Unfortunately I missed some answers post to this point.
Just for final clarification:
So *IS* svn verify checking complete integrity (data, structure, hardware, and all you told me), or is it *NOT*, and if not, is there a tool to check for that (as most RDBMS has one), or is there not?
Mit freundlichem Gruss / With kind regards
Markus KARG, Staatl. gepr. Inf.
Entwicklung / R & D
QUIPSY QUALITY GmbH
________________________________
Von: Paul Koning [mailto:pkoning@equallogic.com]
Gesendet: Mi 05.10.2005 17:12
An: Markus Karg
Cc: gary@mlbassoc.com; users@subversion.tigris.org
Betreff: Re: AW: AW: How to check integrity of database?

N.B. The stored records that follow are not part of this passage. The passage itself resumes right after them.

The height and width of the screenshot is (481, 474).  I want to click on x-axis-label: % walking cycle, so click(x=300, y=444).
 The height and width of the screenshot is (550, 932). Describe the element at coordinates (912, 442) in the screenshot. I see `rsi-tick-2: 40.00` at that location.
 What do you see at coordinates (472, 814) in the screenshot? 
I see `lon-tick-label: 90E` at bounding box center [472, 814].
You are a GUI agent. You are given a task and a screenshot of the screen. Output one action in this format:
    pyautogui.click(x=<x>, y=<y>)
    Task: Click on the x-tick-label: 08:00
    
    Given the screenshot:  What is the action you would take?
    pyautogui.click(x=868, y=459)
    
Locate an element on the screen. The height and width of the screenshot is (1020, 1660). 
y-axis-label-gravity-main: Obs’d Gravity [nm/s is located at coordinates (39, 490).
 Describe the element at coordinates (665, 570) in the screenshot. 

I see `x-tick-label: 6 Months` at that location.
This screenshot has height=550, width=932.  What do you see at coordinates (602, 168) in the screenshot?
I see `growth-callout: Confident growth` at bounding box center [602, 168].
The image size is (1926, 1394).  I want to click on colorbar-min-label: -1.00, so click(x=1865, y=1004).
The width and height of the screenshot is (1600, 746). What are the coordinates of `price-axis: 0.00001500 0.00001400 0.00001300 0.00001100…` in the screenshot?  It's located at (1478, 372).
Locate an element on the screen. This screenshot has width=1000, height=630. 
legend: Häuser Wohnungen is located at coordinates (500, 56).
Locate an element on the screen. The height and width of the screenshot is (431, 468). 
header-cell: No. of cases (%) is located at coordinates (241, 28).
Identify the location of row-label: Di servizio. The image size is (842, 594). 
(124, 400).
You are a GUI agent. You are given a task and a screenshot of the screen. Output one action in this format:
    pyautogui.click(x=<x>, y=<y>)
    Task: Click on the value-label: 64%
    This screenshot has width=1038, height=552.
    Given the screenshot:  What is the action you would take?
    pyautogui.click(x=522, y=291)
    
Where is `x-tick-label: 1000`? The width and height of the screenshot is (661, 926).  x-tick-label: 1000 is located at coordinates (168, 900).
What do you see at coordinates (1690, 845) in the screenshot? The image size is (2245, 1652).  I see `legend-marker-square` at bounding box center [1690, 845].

>>>>> "Markus" == Markus Karg <markus.karg@quipsy.de> writes:
Markus> I don't know the internal structures of FSFS, but what
Markus> happens if FSFS returns buggy data? Is svn verify checking
Markus> that the data is correct or does it trust on FSFS to never
Markus> return buggy data (i. e. data that looks correct but actually
Markus> is screwed: e. g. the original source line would be "class x"
Markus> but FSFS returns
Markus> "class y"
Markus> because of internal mislinked pages.
Markus> Can this happen in FSFS and if it happens, does svn verify
Markus> detect it?
If that is the sort of thing you're worried about, the issue isn't
structural integrity, but data integrity. While it's possible for the
database to mess this up, the file system could also do it. And the
hardware is the most likely cause of problems -- CPU, bus, memory, I/O
channels, disk drives...
As Matt England pointed out, if this is what you're worried about, the
only answer is going to be to generate and save checksums (md5sum or
better) for every file. You can then regenerate them and check for
changes.
You may also want to examine your hardware for unprotected data
paths. Typical PCs contain quite a bunch of those; server-grade PCs
probably fewer but the number may be nonzero even so.